Io e il tassista siamo arrivati a destinazione, ma tutti e due insoddisfatti del servizio e della sua retribuzione e alla fine il rapporto fiduciario era irremediabilmente rovinato. Le banche, all’indomani della crisi del 2008, si sono trovate in una posizione simile, in cui la fiducia fra cliente e istituzione era stata compromessa. La cosa interessante è che il giorno dopo ho scoperto che l’hotel in cui stavo offriva un servizio di navetta gratuito ed addirittura biciclette gratis per tutti i clienti.
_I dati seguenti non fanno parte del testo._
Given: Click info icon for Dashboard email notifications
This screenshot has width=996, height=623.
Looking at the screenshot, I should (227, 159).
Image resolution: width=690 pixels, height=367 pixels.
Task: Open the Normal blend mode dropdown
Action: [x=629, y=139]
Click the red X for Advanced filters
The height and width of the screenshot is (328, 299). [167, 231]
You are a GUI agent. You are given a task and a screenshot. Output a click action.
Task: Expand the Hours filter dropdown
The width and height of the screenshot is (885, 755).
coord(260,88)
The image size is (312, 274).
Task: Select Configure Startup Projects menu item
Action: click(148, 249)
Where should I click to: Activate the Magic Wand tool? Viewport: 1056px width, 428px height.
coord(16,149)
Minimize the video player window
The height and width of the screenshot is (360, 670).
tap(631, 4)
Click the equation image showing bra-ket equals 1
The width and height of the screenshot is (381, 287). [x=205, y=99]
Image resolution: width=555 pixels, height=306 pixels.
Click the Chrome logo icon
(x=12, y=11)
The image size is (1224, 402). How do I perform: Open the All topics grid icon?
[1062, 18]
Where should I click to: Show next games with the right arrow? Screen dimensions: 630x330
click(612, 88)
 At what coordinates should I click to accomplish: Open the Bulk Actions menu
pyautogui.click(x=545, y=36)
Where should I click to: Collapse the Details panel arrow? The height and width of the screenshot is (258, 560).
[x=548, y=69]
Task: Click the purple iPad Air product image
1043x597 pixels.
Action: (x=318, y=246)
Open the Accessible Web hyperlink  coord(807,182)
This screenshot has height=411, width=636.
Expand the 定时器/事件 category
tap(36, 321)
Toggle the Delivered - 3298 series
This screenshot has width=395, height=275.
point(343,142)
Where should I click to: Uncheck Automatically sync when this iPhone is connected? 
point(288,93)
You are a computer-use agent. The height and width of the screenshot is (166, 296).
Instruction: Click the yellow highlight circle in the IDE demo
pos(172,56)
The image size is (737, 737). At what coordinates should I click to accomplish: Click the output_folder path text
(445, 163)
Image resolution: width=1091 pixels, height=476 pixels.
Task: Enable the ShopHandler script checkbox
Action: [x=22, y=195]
Ed è dove è il sistema finanziario oggi: da un lato le banche stanno riscoprendo la necessità assoluta di offrire prodotti e soluzioni ai clienti che assecondino piuttosto che accelerino le condizioni ideali per un finanziamento e un ritorno sul capitale (nel senso che un cliente contento provvede un flusso di ritorno economico e finanziario sulla base del servizio ricevuto nel tempo, piuttosto che un flusso alto di reddito, ma sulla base che le condizioni offerte non siano vantaggiose – ergo, puoi spremere un limone una volta sola, quindi è meglio usare il limone per usarne i semi per farne crescere una pianta), dall’altro i clienti stessi stanno scoprendo soluzioni alternative al sistema finanziario tradizionale, sia nell’innovazione finanziaria (leggasi crowdfunding), sia nell’arte dell’accumulare capitale, in forma di equity, quindi estendendo la realizzazione dei progetti, personali o societari, solo quando ci siano risorse proprie necessarie. E questo alla fine deprime i consumi e l’economia, ma è una risposta alla proliferazione del credito degli ultimi venti anni. I clienti delle banche stanno scoprendo la biciclettà, cioè l’autofinanziamento, o il fatto che esistono programmi, facilities che possono utilizzare per ridurre il costo del capitale o per ottenere finanziamenti al di fuori dei circuiti tradizionali.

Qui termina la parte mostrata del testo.